_Assignment_
Give an exact reproduction of the lines from the one with "Click the 24/7 Vet Line shield icon" to the final line of the entries below, both ends included, and omit the pictures.

========

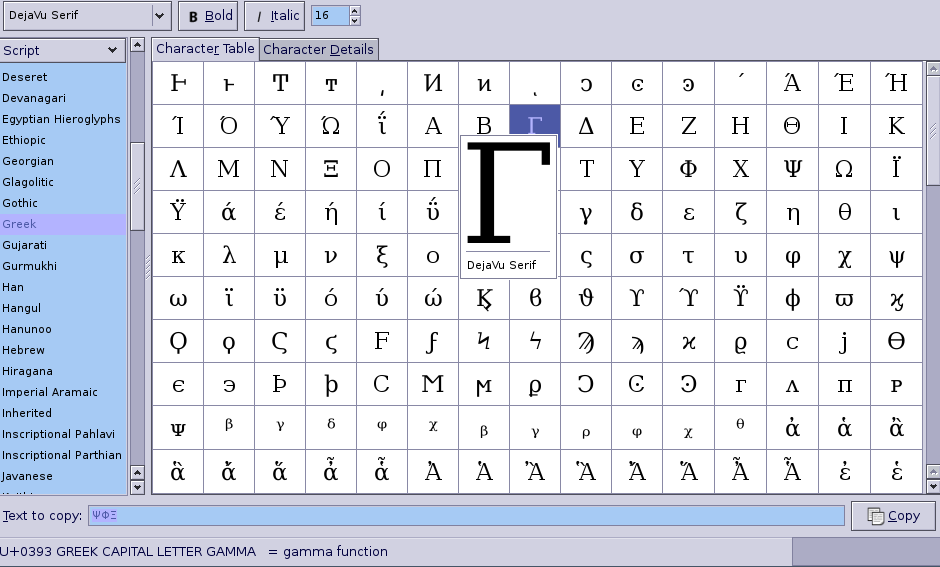Expand the Script view selector dropdown
Viewport: 940px width, 567px height.
[111, 50]
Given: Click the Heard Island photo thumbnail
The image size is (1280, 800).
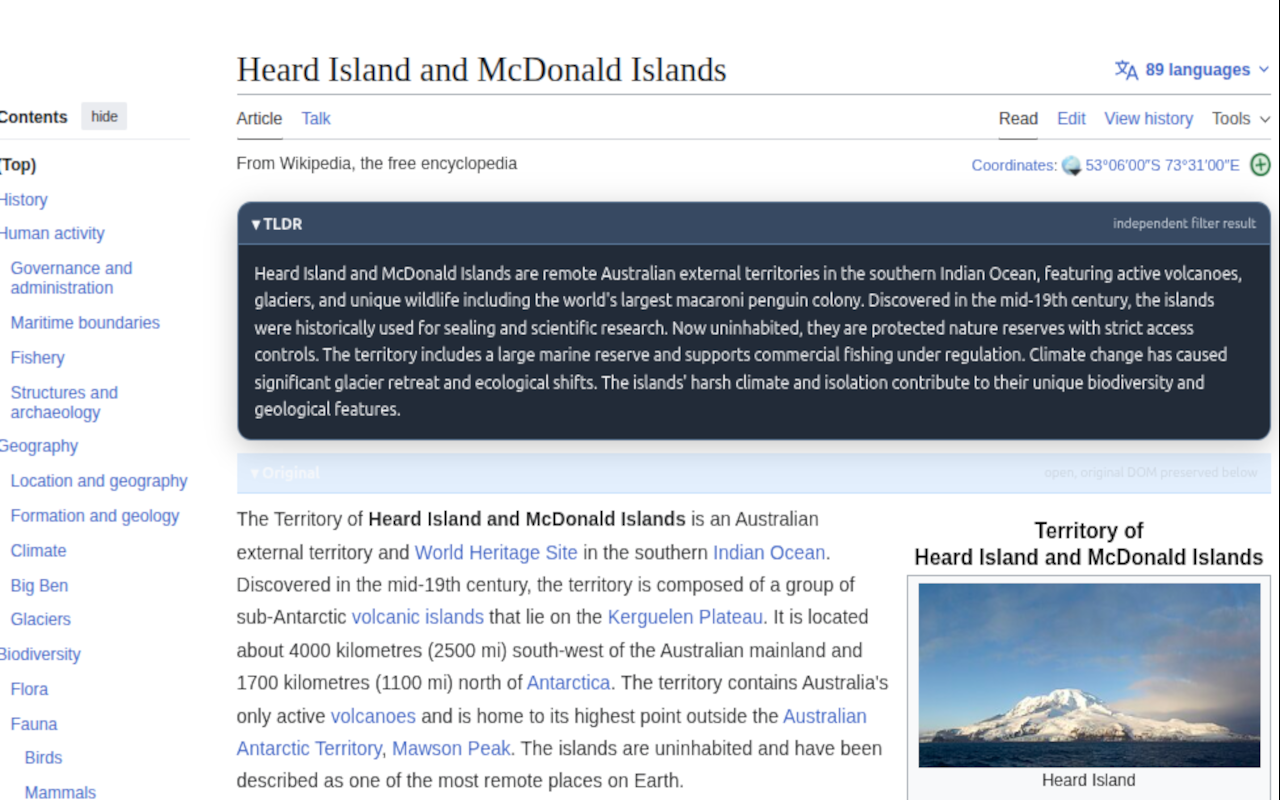Looking at the screenshot, I should pyautogui.click(x=1089, y=675).
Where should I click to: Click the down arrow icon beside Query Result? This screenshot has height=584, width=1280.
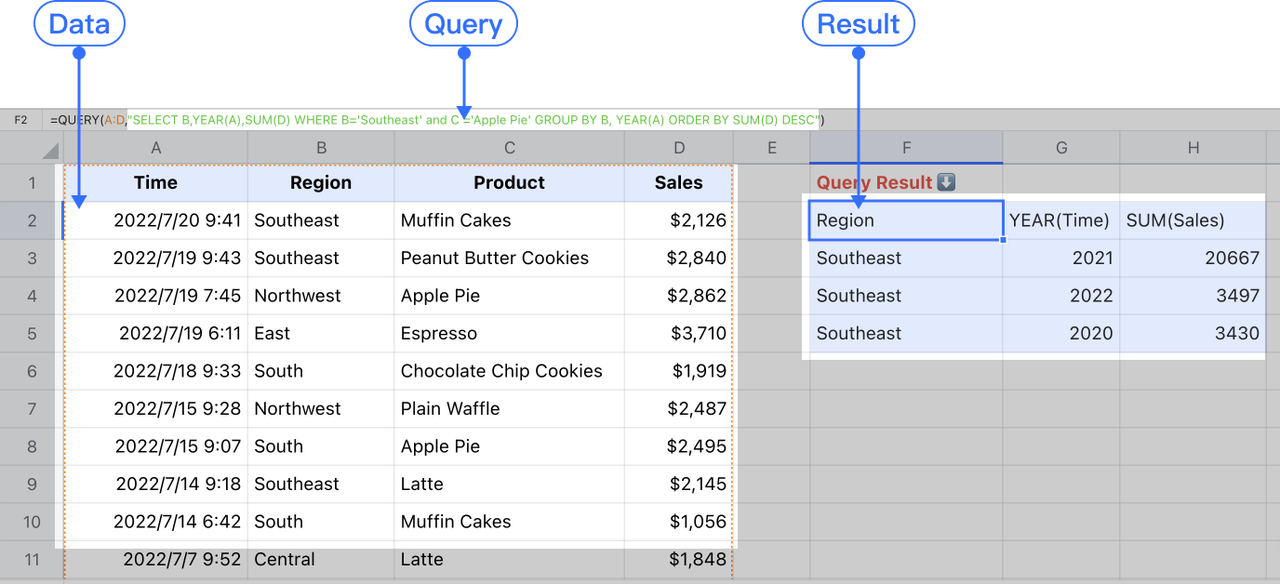click(946, 183)
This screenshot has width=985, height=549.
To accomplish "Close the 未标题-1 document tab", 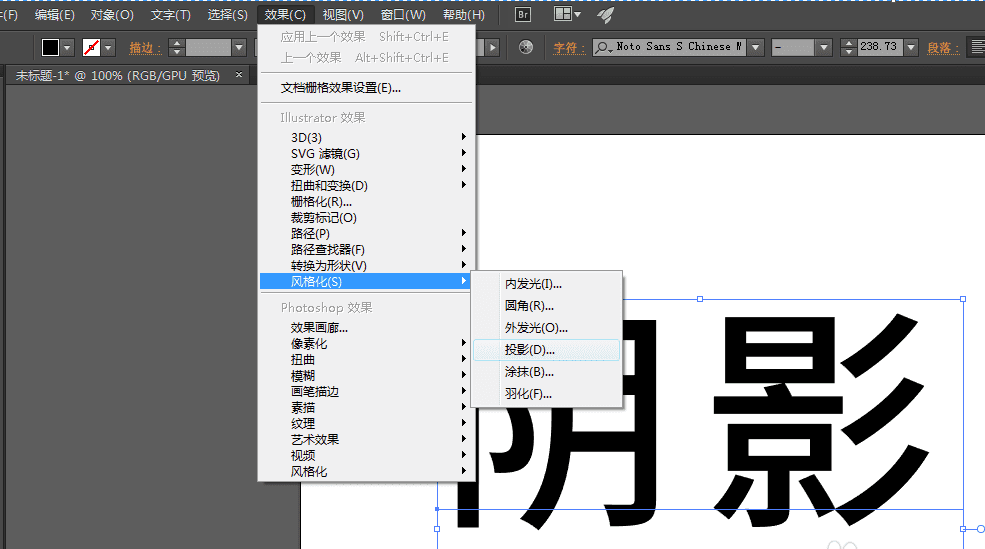I will [x=238, y=75].
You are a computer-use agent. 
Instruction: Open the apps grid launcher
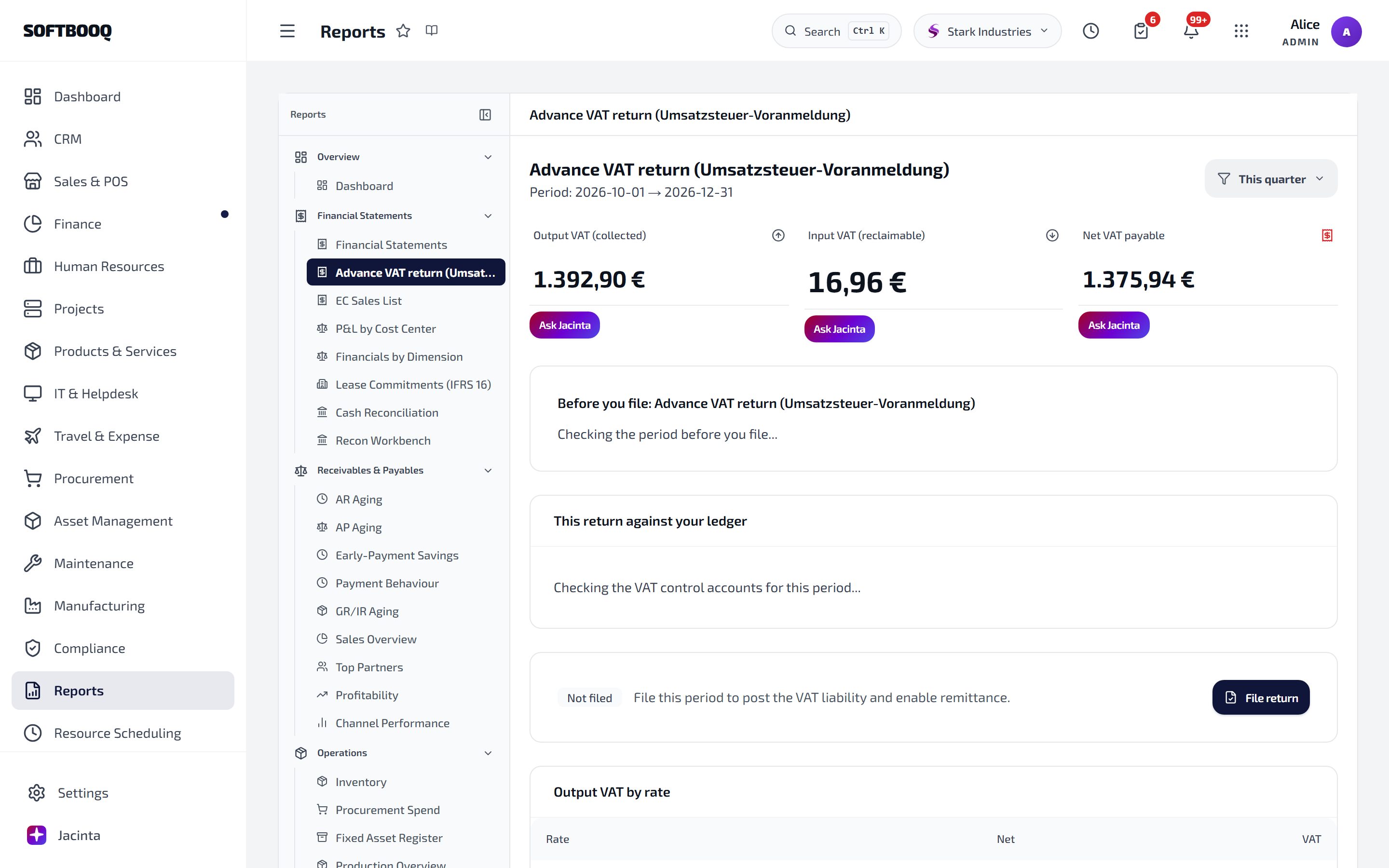coord(1241,31)
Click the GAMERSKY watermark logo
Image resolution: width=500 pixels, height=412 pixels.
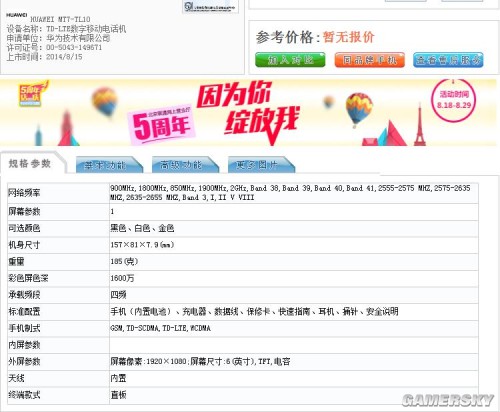[448, 400]
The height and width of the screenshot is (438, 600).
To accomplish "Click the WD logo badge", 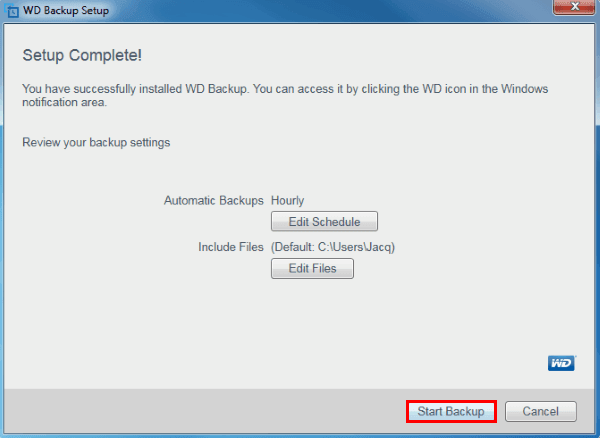I will [561, 364].

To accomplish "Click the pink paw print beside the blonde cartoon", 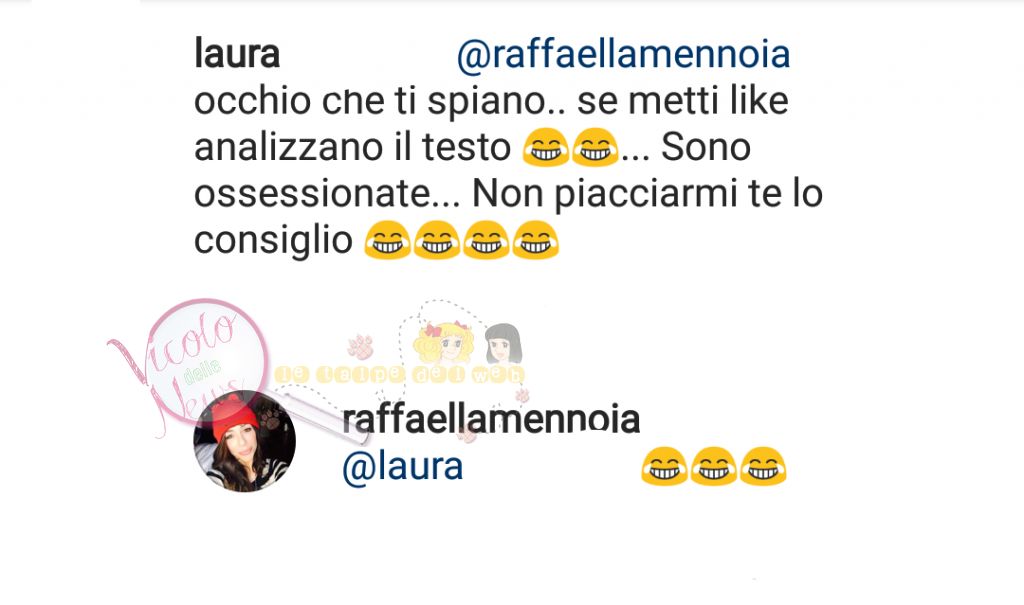I will coord(360,347).
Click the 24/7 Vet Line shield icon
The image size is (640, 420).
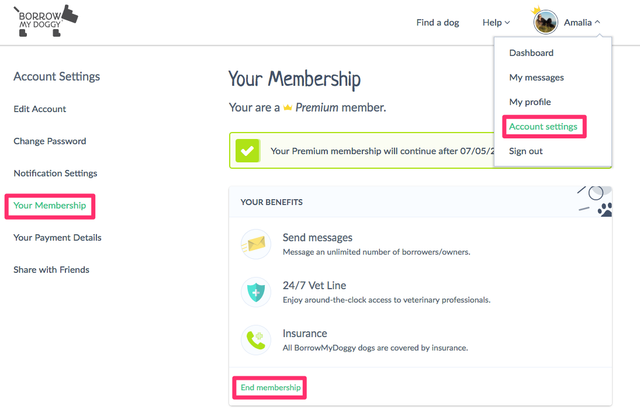[255, 291]
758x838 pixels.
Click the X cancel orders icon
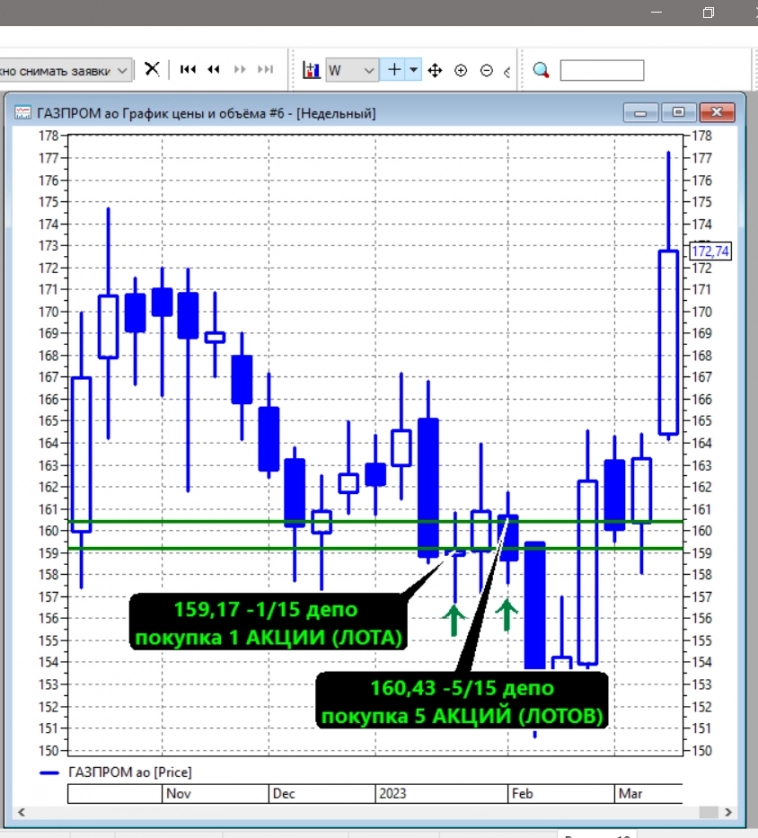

========

_Result for this task_
Click the 24/7 Vet Line shield icon
The image size is (640, 420).
[255, 291]
758x838 pixels.
Click the X cancel orders icon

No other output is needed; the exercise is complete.